YouTube is taking its auto-dubbing feature to the next level with AI-powered lip-syncing, and early tests suggest it may eventually come with a price tag.
The platform is reportedly piloting a system that uses artificial intelligence to sync creators’ lips with translated audio, making dubs look more natural and engaging.
In an interview with Digital Trends, YouTube Product Lead for Autodubbing Buddhika Kottahachchi explained the system works by “[modifying] the pixels on the screen to match the translated speech,” noting that the tech requires a 3D understanding of the world, including lip shapes, teeth, posture, and face.
New YouTube features could cost users more money
Right now, the system is optimized for 1080p resolution and not yet tuned for 4K. Kottahachchi confirmed that the team is working to scale the feature across more languages, eventually covering the same 20+ supported by YouTube’s auto-dubbing.
However, he also warned that it’s still early days. “We are not ready to make any broad statements about how broadly we will make it available,” he said. “We want to make it available to more creators and understand the compute constraints and the quality.”
Kottahachchi hinted that the feature could carry an extra cost. While no figures are finalized, YouTube is reportedly evaluating how much compute power the system demands and whether creators will be charged for access.

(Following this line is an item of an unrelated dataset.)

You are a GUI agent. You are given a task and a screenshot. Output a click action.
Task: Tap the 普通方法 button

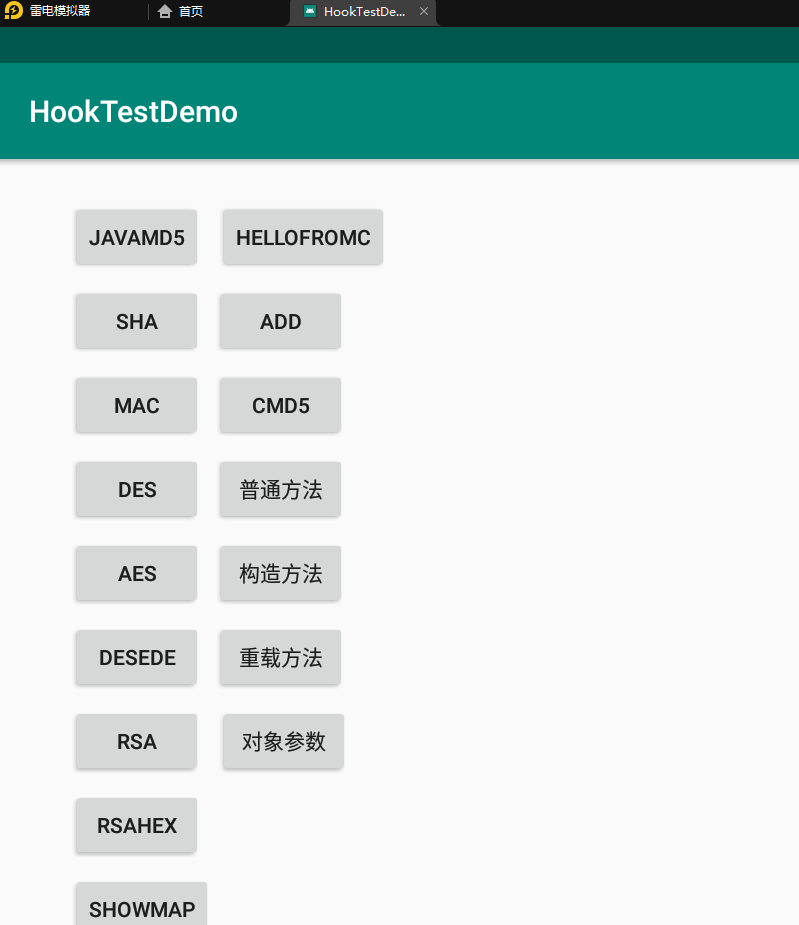280,489
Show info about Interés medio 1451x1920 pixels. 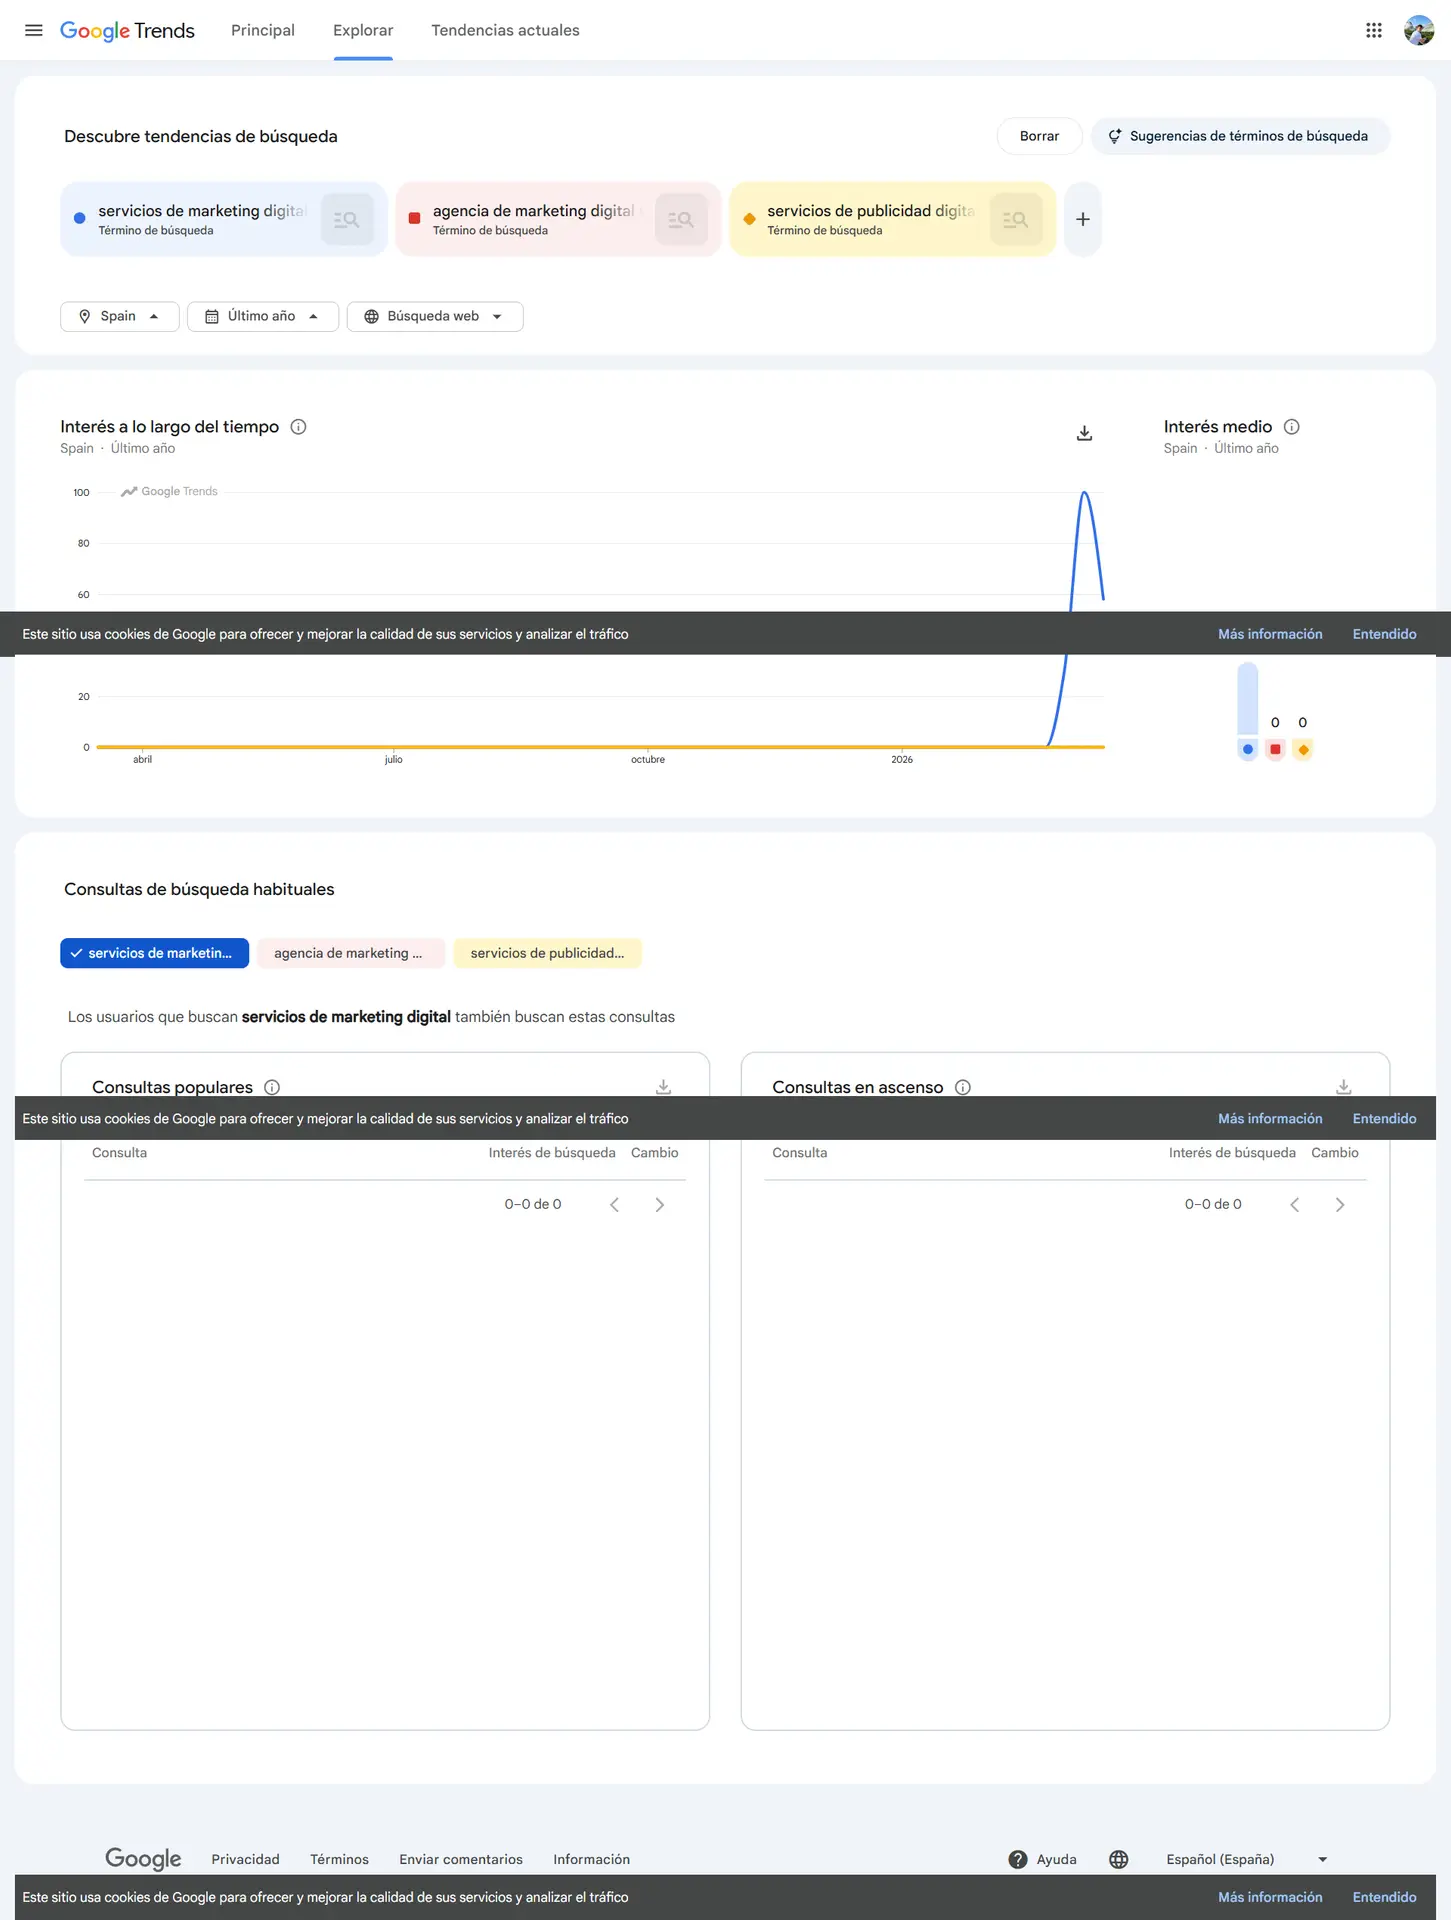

That’s why the feature is currently being tested with a small group of trusted creators, similar to how auto-dubbing began before its wider rollout.
The move fits squarely into YouTube’s growing AI strategy. The platform is already using AI to automatically create Shorts clips, help place ads at peak engagement moments, and power VEO 3, its advanced video generation model.
Lip-syncing could be the next major step in making content more globally accessible, but creators may have to pay to use it. A full launch timeline hasn’t been announced.